Thomas was born at Kempen, fifteen miles northwest of present –day Dusseldorf, in 1379-1380, the son of John and Gertrude Haemerken. His father was a blacksmith and his mother ran a school for small children. He attended classes—probably his mother’s—until he left for Deventer. Seven years after his arrival, he determined to enter the religious life. Thomas pronounced the three vows of religion—poverty, chastity, and obedience—in 1406/7 and was ordained a priest in 1413 at the age of thirty-three. Thomas a Kempis may have written the book at the age of forty-seven. The Imitation or Following of Christ is the widest-read and best-loved religious book in the world, with the exception only of the Bible. Since its completion, around 1427, The Imitation has literally traversed the ages and covered the continents. Hre died on July 25, 1471, and buried in the monastery grounds. He belonged to the Congregation of Brothers of Common Life.

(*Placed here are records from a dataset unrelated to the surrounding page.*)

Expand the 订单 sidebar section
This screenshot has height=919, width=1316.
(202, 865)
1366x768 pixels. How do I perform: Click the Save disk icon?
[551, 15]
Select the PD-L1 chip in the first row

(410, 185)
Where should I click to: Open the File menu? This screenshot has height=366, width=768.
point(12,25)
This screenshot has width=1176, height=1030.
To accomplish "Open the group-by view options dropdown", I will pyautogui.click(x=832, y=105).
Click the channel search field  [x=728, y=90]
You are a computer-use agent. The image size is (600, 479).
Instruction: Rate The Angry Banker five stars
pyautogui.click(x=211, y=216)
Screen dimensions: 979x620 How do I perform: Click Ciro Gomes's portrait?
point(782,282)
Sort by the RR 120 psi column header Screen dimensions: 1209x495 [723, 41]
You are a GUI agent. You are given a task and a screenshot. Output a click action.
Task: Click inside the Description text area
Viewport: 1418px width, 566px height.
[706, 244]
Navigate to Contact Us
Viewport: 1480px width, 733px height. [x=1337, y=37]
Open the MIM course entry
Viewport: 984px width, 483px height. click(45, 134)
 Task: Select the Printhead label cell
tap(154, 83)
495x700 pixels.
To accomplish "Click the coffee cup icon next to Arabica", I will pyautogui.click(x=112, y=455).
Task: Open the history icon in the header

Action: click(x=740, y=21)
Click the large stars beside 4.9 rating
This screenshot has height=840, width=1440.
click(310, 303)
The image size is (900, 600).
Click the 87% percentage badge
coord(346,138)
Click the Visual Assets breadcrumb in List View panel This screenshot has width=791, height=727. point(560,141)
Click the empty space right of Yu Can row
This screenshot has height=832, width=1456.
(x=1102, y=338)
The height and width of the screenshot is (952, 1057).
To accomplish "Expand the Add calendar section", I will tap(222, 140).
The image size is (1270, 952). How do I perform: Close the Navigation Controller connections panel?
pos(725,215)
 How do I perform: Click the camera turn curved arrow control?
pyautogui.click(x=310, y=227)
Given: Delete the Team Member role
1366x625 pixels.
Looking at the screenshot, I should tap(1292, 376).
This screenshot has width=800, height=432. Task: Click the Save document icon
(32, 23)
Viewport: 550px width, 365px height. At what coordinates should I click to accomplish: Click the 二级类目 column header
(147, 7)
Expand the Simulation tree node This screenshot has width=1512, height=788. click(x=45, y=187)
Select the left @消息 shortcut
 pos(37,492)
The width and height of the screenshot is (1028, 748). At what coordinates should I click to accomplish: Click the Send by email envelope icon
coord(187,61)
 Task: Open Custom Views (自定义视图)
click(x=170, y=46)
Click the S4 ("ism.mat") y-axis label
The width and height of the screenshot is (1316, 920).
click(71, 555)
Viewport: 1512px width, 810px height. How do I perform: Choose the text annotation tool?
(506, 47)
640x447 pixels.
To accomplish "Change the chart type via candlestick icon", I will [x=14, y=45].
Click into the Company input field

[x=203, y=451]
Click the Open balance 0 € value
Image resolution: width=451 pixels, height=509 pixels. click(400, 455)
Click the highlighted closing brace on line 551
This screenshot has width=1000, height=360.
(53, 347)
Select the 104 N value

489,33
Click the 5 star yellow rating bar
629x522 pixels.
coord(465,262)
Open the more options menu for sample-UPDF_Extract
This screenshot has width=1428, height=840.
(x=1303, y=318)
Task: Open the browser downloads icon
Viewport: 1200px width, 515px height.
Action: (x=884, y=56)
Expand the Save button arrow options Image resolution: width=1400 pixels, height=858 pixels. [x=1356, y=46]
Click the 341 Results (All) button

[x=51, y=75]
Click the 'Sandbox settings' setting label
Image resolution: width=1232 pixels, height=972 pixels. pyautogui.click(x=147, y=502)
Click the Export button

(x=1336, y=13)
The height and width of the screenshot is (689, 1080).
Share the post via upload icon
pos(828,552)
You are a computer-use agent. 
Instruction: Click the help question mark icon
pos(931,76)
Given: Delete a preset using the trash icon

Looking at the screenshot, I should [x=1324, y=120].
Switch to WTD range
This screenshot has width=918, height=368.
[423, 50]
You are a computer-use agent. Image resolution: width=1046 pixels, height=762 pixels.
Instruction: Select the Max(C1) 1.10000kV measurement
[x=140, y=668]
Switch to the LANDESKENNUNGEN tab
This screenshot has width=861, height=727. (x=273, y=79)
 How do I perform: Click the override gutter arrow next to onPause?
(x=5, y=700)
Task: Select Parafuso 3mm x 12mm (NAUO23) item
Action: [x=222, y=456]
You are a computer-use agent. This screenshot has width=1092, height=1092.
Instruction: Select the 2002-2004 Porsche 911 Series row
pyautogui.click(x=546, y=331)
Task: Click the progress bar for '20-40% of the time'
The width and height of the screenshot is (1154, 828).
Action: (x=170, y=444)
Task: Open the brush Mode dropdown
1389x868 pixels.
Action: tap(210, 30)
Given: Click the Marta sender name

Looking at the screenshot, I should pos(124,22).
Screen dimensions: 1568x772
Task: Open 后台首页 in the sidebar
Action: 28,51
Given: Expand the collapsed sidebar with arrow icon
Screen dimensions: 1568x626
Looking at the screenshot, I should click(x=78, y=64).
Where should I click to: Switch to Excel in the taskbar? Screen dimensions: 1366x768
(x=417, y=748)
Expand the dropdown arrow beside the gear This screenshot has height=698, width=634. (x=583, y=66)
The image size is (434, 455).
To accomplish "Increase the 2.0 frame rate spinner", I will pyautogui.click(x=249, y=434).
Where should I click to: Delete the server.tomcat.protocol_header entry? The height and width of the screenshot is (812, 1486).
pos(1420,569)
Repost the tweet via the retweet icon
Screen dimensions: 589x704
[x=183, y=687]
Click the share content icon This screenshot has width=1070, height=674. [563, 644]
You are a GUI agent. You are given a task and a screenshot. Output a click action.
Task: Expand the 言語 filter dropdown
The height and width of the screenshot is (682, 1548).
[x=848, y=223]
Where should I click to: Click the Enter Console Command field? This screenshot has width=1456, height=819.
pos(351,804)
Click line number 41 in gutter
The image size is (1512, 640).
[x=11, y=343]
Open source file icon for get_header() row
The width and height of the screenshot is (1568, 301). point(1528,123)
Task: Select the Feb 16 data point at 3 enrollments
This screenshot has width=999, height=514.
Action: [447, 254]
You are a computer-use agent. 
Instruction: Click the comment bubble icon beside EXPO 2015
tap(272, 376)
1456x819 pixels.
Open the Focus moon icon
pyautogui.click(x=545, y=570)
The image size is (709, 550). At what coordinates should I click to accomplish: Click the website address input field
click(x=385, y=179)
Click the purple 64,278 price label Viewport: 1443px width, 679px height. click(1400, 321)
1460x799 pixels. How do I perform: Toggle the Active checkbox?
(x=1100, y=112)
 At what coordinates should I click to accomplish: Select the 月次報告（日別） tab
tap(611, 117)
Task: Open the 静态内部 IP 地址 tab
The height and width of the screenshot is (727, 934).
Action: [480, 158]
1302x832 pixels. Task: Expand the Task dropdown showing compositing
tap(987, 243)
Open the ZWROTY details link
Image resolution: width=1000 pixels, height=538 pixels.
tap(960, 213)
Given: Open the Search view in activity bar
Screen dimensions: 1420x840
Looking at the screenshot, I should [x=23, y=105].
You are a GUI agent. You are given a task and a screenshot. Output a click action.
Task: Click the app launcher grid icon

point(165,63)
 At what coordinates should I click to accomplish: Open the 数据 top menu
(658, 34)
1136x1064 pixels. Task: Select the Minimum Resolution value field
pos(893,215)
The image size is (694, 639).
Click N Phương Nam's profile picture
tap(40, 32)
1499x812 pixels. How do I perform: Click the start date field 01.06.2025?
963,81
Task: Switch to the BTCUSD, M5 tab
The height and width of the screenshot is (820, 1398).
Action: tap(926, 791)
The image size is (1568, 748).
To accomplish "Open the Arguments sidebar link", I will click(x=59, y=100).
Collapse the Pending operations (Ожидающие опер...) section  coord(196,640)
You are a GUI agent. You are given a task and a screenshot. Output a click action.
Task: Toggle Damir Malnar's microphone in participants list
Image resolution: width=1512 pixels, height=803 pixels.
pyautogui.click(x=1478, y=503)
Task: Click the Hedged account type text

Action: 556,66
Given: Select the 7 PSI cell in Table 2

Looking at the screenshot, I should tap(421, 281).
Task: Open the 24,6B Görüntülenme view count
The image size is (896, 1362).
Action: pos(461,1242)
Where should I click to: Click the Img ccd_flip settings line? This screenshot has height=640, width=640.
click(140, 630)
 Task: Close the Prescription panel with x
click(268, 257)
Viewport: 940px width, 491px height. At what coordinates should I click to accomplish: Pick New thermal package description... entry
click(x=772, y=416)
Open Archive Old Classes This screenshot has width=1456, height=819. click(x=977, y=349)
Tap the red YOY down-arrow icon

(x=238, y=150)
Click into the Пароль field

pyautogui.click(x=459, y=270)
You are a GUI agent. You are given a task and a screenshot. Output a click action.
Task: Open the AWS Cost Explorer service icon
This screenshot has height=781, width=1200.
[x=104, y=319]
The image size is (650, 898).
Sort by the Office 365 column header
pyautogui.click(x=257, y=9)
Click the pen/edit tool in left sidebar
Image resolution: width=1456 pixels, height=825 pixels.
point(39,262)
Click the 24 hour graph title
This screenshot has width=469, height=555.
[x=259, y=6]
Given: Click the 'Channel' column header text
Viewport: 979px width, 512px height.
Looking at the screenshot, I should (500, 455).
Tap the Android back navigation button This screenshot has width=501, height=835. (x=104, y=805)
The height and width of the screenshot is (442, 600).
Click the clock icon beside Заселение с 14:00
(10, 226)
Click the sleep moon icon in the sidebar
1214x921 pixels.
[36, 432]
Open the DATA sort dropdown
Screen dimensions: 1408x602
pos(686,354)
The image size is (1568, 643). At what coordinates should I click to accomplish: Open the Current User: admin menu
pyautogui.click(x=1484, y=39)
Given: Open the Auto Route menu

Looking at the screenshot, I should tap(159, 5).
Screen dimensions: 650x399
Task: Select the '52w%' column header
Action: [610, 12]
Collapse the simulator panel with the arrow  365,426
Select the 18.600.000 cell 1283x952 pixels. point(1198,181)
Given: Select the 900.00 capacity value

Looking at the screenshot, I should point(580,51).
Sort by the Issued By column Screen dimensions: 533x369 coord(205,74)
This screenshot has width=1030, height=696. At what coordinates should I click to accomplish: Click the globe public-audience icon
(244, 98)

Christian life has two sides or aspects: mistrust of ourselves, a proper diffidence in our own powers to avoid sina and grow in Grace; and a rooted confidence in the Grace of God, with which all things are possible to us. This book is a series of meditations to deepen one’s interior life. Often anti-intellectualism is stressed too much. It speaks of vanity of human knowledge, and seems to disparage all learning save the knowledge that one, of oneself, is worth nothing. Perhaps the most famous phrase of The Imitation is: “I had rather feel compunction of heart for my sins than only know the definition of compunction”. What would be wrong, one is tempted to ask, with both feeling compunction and being able to define compunction?  However, it speaks in other passages of the legitimatyc of inquiry and speculation, warning only that presumption and pride must be avoided in the intellectual search.It is a book written by a monk for the monks. The little book is not the whole of the Catholic faith, it represents a very small section of it, and that section is not dogmatic, it is not even notably intellectual. When piety is cut away from doctrinal foundation, it tends to be sentimental or worse.The monastic order has its doctrinal background, but there can be also rather narrow viewpoints, like “personal friendships’—the monk should avoid “particular friendships’ among persons living in community—those friendships which would be so exclusive that they would freeze others out. It would be a hindrance for Christian charity. Monks should not be cold, aloof, insensitive to the ties of kindred and friendship. Regarding the body, the word ‘vile’ is used frequently in connection with ‘corruptible’ in reference to the body. The Latin is ‘vilis’, and its first meaning is simply “what can be purchased of little price, of little worth”. Our modern meaning of “repellent, disgusting” is thoroughly out of context here—unless, of course, we have been brought up on the fable that all monks despised the body. The did not, they recognized it for what it is, the lovely handiwork of God, but still a thing to be kept in its place, precisely, because, in comparison with the soul, it is indeed of little worth.

As Thomas Aquinas has commended: ‘We ought to seek in Holy Scripture ghostly profit rather than curisioty of style”. The same admonition may be issued to the readers of this book. We should seek “ghostly” or spiritual profit. It is an English classic.. This book should prove to all readers a “quick springing well” of “ghostly profit” and of delight in the wealth and beautfy of our English tongue.